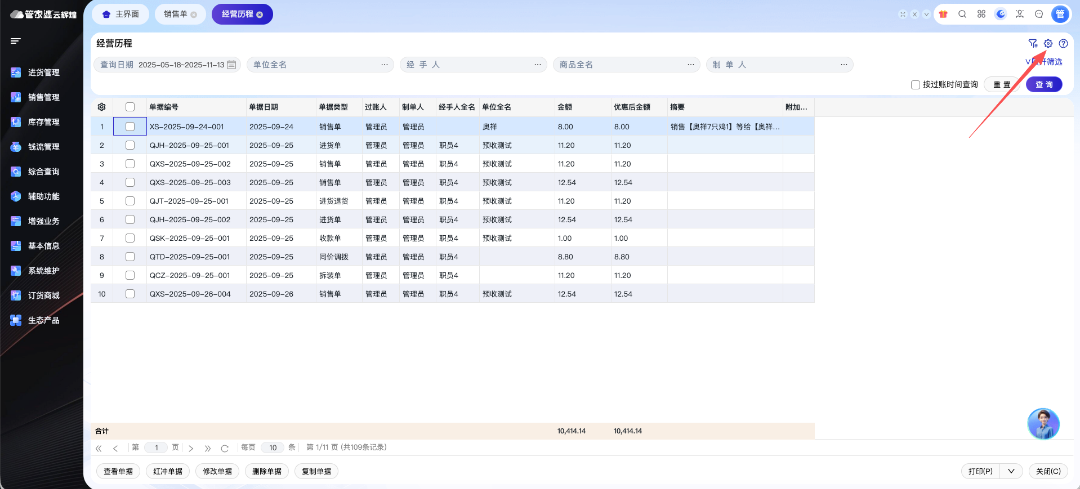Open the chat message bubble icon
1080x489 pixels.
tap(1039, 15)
+ + + + + + +
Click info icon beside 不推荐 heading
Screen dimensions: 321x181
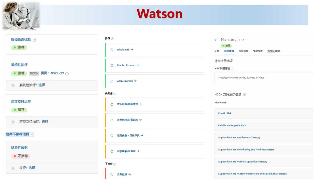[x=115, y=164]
+ + + + + + +
• [TASK DESCRIPTION]
Format the stretch of items from the line containing "Open the chat message bubble icon" through the line containing "tap(1039, 15)" as a Markdown table with columns Row and Line, omitting blank lines. Leave the pictures out of the table.

• [EXERCISE SOLUTION]
| Row | Line |
|---|---|
| 1 | Open the chat message bubble icon |
| 2 | 1080x489 pixels. |
| 3 | tap(1039, 15) |